* [Description of the task] All lines in the listing below that hold the string "will" are to be tallied, with only the total reported.
++++++++
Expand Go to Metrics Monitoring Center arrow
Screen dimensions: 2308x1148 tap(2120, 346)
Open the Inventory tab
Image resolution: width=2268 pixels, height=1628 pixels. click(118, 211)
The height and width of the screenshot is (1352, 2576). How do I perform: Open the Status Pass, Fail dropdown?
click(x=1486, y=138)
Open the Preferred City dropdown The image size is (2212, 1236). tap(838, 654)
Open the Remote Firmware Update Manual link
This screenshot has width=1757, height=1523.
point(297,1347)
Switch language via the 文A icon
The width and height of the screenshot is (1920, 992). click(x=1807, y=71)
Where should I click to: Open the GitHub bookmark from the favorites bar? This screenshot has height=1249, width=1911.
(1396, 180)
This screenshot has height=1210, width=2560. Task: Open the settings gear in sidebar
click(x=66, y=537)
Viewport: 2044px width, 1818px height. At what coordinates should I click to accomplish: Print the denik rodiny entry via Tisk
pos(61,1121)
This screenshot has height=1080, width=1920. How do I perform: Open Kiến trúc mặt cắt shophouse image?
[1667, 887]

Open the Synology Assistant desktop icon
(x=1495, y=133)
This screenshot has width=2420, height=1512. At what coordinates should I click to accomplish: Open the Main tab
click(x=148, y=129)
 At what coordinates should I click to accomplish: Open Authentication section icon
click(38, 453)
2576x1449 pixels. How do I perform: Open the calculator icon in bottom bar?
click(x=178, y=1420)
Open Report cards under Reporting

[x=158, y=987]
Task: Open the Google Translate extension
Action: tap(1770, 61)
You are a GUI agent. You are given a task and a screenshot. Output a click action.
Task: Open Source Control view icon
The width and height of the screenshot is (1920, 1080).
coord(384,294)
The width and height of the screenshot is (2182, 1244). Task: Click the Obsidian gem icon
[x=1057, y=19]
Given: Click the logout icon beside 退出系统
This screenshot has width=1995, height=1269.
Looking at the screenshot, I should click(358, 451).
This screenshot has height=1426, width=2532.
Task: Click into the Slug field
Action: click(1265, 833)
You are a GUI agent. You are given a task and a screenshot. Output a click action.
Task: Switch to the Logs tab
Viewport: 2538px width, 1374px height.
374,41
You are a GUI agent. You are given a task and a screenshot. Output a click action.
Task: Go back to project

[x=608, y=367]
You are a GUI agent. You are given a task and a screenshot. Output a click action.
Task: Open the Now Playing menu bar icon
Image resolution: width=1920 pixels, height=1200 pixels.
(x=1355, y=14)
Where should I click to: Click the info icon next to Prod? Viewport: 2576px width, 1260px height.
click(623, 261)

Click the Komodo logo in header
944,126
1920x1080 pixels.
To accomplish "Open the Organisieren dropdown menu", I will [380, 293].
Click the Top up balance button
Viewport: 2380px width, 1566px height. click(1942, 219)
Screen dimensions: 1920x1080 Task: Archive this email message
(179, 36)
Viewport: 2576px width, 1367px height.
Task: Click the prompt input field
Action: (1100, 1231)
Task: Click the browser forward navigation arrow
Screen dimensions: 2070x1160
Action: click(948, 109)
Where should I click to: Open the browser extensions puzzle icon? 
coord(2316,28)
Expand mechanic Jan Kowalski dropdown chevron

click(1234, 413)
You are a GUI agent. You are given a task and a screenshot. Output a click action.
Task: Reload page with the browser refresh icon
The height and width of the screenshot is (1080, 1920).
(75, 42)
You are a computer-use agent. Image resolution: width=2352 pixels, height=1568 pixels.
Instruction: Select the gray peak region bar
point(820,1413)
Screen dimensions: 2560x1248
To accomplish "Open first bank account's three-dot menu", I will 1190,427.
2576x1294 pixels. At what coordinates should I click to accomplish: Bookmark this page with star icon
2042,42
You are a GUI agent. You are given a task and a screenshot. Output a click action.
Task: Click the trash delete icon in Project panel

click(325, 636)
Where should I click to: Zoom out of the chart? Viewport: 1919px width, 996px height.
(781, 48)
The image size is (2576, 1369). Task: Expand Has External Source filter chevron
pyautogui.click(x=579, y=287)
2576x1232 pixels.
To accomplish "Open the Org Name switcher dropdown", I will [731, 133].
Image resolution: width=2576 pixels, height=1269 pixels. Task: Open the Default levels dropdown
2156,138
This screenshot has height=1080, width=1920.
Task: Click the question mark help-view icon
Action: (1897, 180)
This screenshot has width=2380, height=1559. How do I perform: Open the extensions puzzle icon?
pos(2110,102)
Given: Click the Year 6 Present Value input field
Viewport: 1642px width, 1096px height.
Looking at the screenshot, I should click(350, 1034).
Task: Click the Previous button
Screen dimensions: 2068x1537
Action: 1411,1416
++++++++
* [Problem solution] 3